This question has come up time and again.  This time it’s from a life saver in WA who says:

I’m employed by St John Ambulance (WA) as an Event Medic and I also volunteer for them from time to time in a similar role. Additionally, I volunteer at a surf club. As a paid/qualified Emergency 1st Aid provider, when volunteering for either organisation can I be held to account given the higher level of skills I’m trained and employed to use or does the Good Samaritan Act apply at the times I’m volunteering? (Our qualification is Cert IV in Ambulance Care equivalent).

For some earlier, related posts, see

The answer is, if you’re providing care to someone, you know what you know and you can do what you can do.  No-one, certainly not the patient or a judge, is going to reward you for pretending that today, you don’t know, or can’t do something that clearly you can.     And certainly they’re not going to reward you for saying ‘I didn’t do everything I could do because I was afraid of my legal exposure or the exposure of your organisation – that I was putting everyone’s interests ahead of the person in need of care’.

A person is entitled to expect ‘reasonable care’, what is reasonable depends on the person’s level of training and knowledge.  If there is something you can do and you identify that it needs to be done, then it would be reasonable do to it.   Imagine the counter example, assume for example you know how to use an epipen and to recognise the need for it.  A patient is having an anaphylactic episode and would benefit from the treatment.  There is an epipen to hand.  But assume you are, at that time, acting as a volunteer surf lifesavers and the use of an epipen is not part of the life saving training.  Do you use it or not?

If you don’t use it do you think anyone is going to thank you for not doing what you could have done?  If you do use it is anyone going to sue you?  (And if they do sue, whether you use it or not, it won’t be you but the organisation for which you volunteer that will wear that burden.  But remember, there are NO cases of law suits in these situations.)  The reality is you are much more likely to be sued for not doing it because here was a person in need, you were providing some care and there was something you could have done but didn’t.  The good Samaritan legislation won’t help with a decision not to act if your motivation is ‘but today I’m a surf lifesaver’ because you are not acting ‘in good faith’ for the benefit of the patient, but to cover your own backside.

This discussion is only relevant if you don’t need special equipment or you have what you need.   If, for example, one of the skills you have is knowledge of how to intubate, but you don’t have an intubation kit with you, then you can’t be expected to intubate the patient nor can you be judged on the basis that if you’d had that kit, you could have done something more for the person.

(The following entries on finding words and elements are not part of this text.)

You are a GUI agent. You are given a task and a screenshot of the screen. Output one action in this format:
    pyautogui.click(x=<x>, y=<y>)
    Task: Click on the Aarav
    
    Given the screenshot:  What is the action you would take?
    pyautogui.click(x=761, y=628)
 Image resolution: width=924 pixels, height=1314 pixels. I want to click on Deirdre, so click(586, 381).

As for the good Samaritan legislation (in WA, the Civil Liability Act 2002 (WA) ss 5AB-5AE) it says:

A good samaritan does not incur any personal civil liability in respect of an act or omission done or made by the good samaritan at the scene of an emergency in good faith and without recklessness in assisting a person in apparent need of emergency assistance.

A ‘good samaritan’ is any person ‘acting without expectation of payment or other consideration, comes to the aid of a person who is apparently in need of emergency assistance’.  I don’t think it applies to St John or lifesaving volunteers.  They are at an event or a beach with the very purpose of providing emergency assistance.  The members do not get paid (either by the service or the patient) but they do get other benefits from their membership and their volunteering.   To extend good Samaritan protection to those volunteers would say that those organisations that hold themselves out as being expert at providing that care, do not have to provide ‘reasonable care’ to their patients.  That was not the intention behind the legislation and I don’t think the Act would be extended that far.

In WA the Volunteers And Food And Other Donors (Protection From Liability) Act 2002 (WA) would ensure that a volunteer is not personally liable but that the organisation for which they volunteer (in this case St John (WA) or the surf lifesaving association) would be.  I do not think the Civil Liability Act was intended to defeat the policy in that legislation which is to ensure that people who are injured by a negligent volunteer are not left without a remedy.

It is my view therefore that the ‘good samaritan’ provisions do not apply to a first aid volunteer when ‘on duty’.


Can I be held to account given the higher level of skills I’m trained and employed to use?

Answer: Yes, you have those skills and knowledge.  If you’re going to help someone, do what you can do to help.

As a general observation, if a person is going to volunteer in an emergency service, but is unwilling to do their best for the person who needs help because of some misperceived fear of legal liability – believing that somehow the law would prefer a person not to do whatever they can to help – then it’s time to reconsider that volunteering.

Does the Good Samaritan Act apply at the times I’m volunteering?

Answer: In my opinion, no.  When volunteering, the relevant law is the Volunteers And Food And Other Donors (Protection From Liability) Act 2002 (WA).  Even if the ‘good samaritan’ legislation did apply, it would not justify withholding care that a person can identify is needed and which they can reasonably provide.